Functional characterization of ZmPIP1 aquaporins in maize stomata

Aquaporins are channels facilitating the membrane diffusion of H2O, CO2 and other small solutes. Plasma membrane aquaporins (PIPs) are divided into two groups, PIP1s and PIP2s that show different subcellular localization and activities when expressed alone in Xenopus oocytes or plant cells. Zea mays PIP1s (ZmPIP1s) are retained in the endoplasmic reticulum while ZmPIP2s are found in the plasma membrane. When ZmPIP1s and ZmPIP2s are coexpressed, they assemble as heterotetramers resulting in the colocalization of both proteins in the plasma membrane and an increase in the cell membrane water permeability. PIPs are thought to contribute to the movements of stomata, pores at the leaf surface allowing gas exchange.
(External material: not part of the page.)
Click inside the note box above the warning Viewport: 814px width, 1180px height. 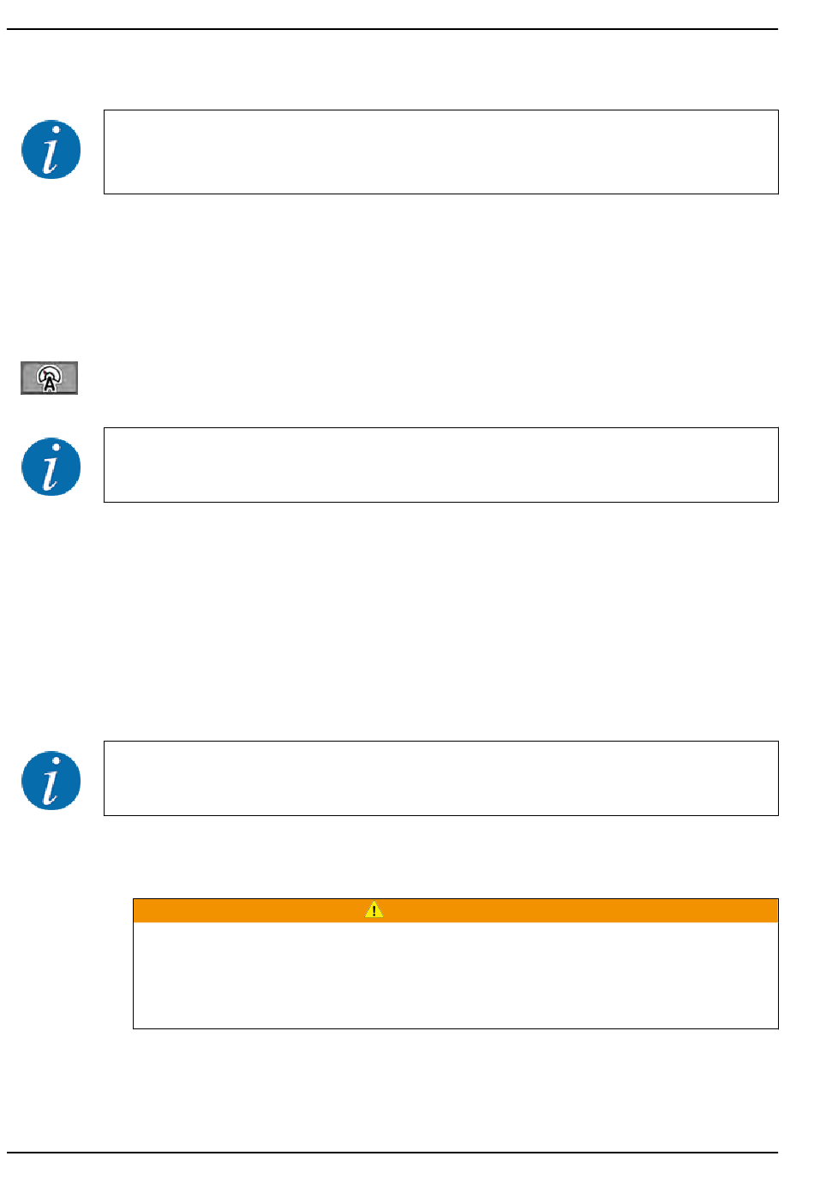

Therefore, we decided (i) to develop tools to investigate the subcellular regulation of ZmPIP1s in maize stomatal complexes and (ii) to investigate the function of ZmPIP1;1 in maize stomata. We first generated three genetic constructs to express ZmPIP1;1, ZmPIP1;3 and ZmPIP1;6 isoforms fused with the mYFP protein under the control of the respective isoform promoter. These constructs were tested by transient expression in intact maize leaves or leaf mesophyll protoplasts by confocal imaging. Our results showed that the three constructs were functional. Then, parameters such as the stomatal conductance, the transpiration rate and the stomatal density were measured in plants deregulated in ZmPIP1;1. Two ZmPIP1;1 overexpressing lines (ZmPIP1;1 OE) and one knock-down line (zmpip1;1 KD) were compared with their respective wild-type plants. The stomatal conductance (gs) did not vary significantly in well-watered conditions, but the transpiration was higher for the ZmPIP1;1 OE plants. Interestingly, under water deficit conditions, a higher and lower transpiration rate was observed in ZmPIP1;1 OE and zmpip1;1 KD lines, respectively, indicating a role of ZmPIP1;1 in controlling the stomatal behavior in this condition. Further studies are required to determine the exact role of ZmPIP1;1 and to unveil if ZmPIP1;1 is also involved in the abscisic acid signaling pathway acting to close stomata.